_The task_: Rewrite every one of the records below with "USDX chart" changed to "USDX graph" and nothing else altered. Leave the pictures out of your answer.

--- Begin ---

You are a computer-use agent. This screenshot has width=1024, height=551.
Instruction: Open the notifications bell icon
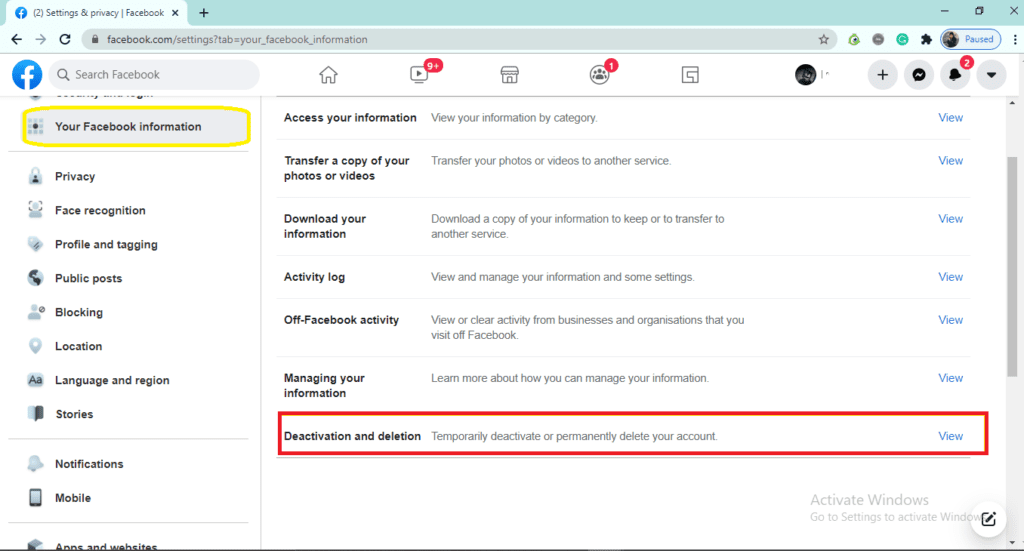955,75
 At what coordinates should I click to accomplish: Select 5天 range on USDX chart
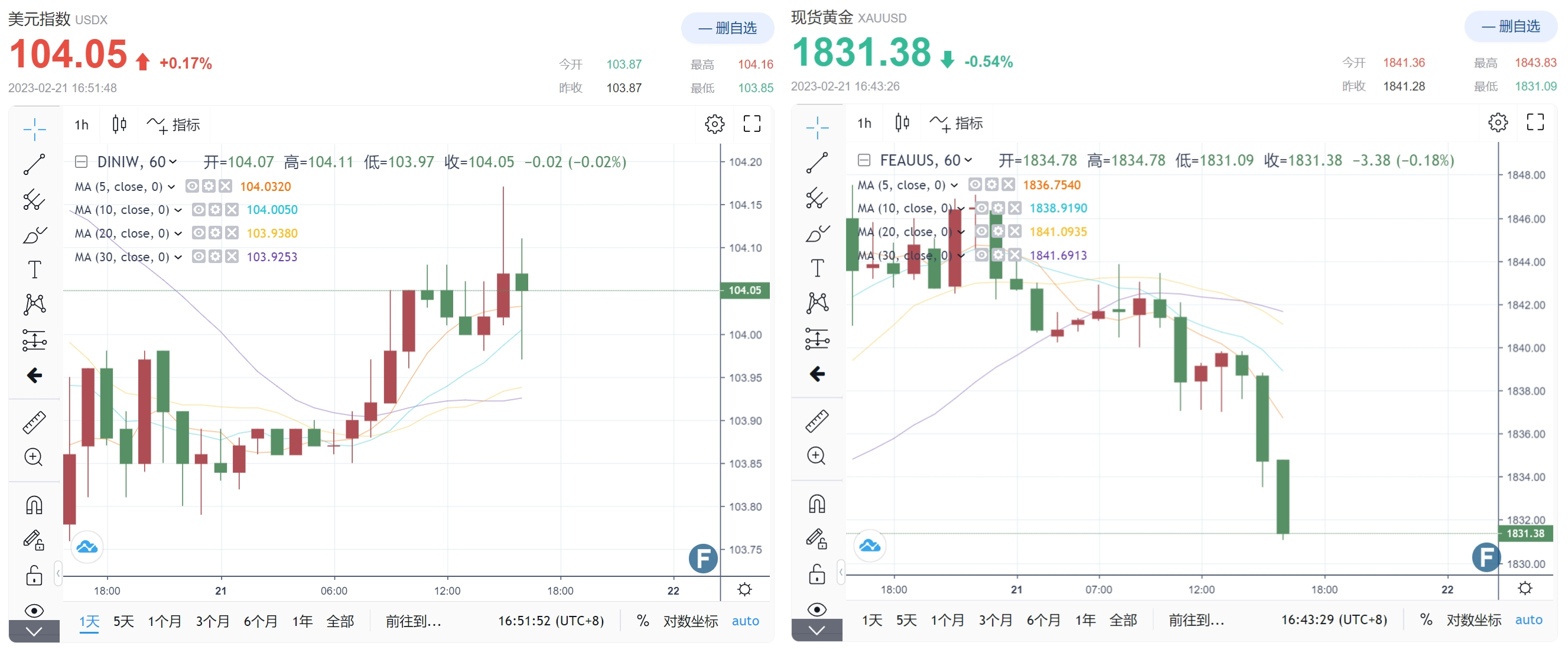point(123,621)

--- End ---

_Exercise output_:
You are a computer-use agent. This screenshot has width=1024, height=551.
Instruction: Open the notifications bell icon
955,75
 At what coordinates should I click to accomplish: Select 5天 range on USDX graph
point(123,621)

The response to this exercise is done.